Lawrence Rosen wrote:

Lots of the recent emails on this list refer to Redphone's "patent" but
there is no such thing.


In my emails, I used the reference to US patent application 11/234,404
as amended on 2008/01/25.

As anyone who has ever worked with real patents knows, there is a great
difference between a patent application and a patent. Whatever claims are
written in patent applications are merely wishes and hopes, placeholders for
negotiated language after a detailed examination of the application. Until
the PTO actually issues a patent, nothing is fixed. And even then,
newly-found prior art and other issues can defeat an issued patent.

Indeed, plus the geographical applicability restrictions that are
determined 30 or 31 months after the priority date according to PCT
rules - the above patent application has national or regional applications in Australia, Canadian, and the EU (I didn't check the EPO database, perhaps it's not the whole EPC member states).

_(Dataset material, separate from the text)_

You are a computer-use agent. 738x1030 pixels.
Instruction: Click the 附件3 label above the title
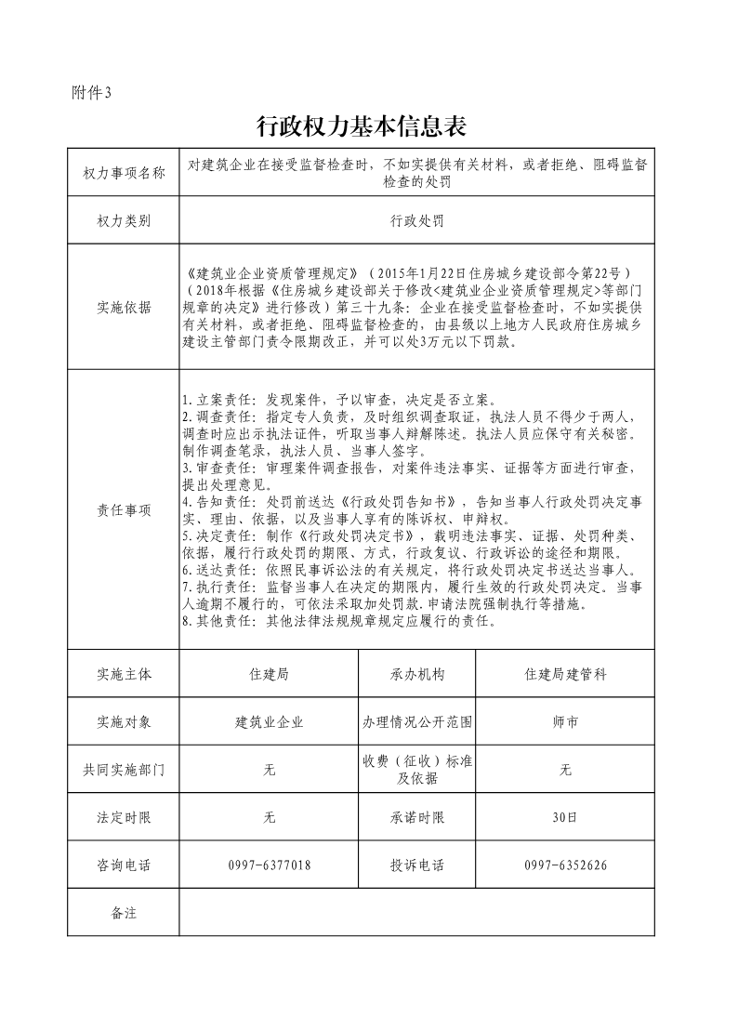91,92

Why are we all so afraid of Redphone? Who gives a damn what patent claims
they hope to get?

I guess (i.e. speculate) that it is more convenient for the FSF to get
publicity / support with a case involving a small organization without
significant market presence and lobbying resources that could retaliate
an FSF campaign more visibly. I thought the GnuTLS connection triggered
the FSF action, but Simon corrected me on this hypothesis.

There's something wrong with the IETF process if spurious and self-serving
assertions that "a patent application has been filed" can serve to hold up
progress on important technology. I wish you'd ask real patent attorneys to
advise the community on this rather than react with speculation and a
generalized fear of patents.


I agree.

You may notice that the FSF did not share (AFAIK) any result of
investigation into the patent application status which would include
some professional advice.

Actually, two PCT/WIPO search/examination reports are on-line, and one *denies* novelty to every claims but 3 of them, and denies inventive step to all of them! The patent applicant may (further) amend the claims at the national or regional phase, but the initial assessment is not so good for the patent applicant. Check by yourself, I do not provide professional advice in here.

So it's really the FSF campaign that is detracting the IETF process here in the way you are alluding above. The Redphone's IPR disclosure 1026 verbatim does not detract the IETF process.

Again, finer investigations and analyses of IPR issues (finer than ideological opposition to patents) would be benefitial to the IETF.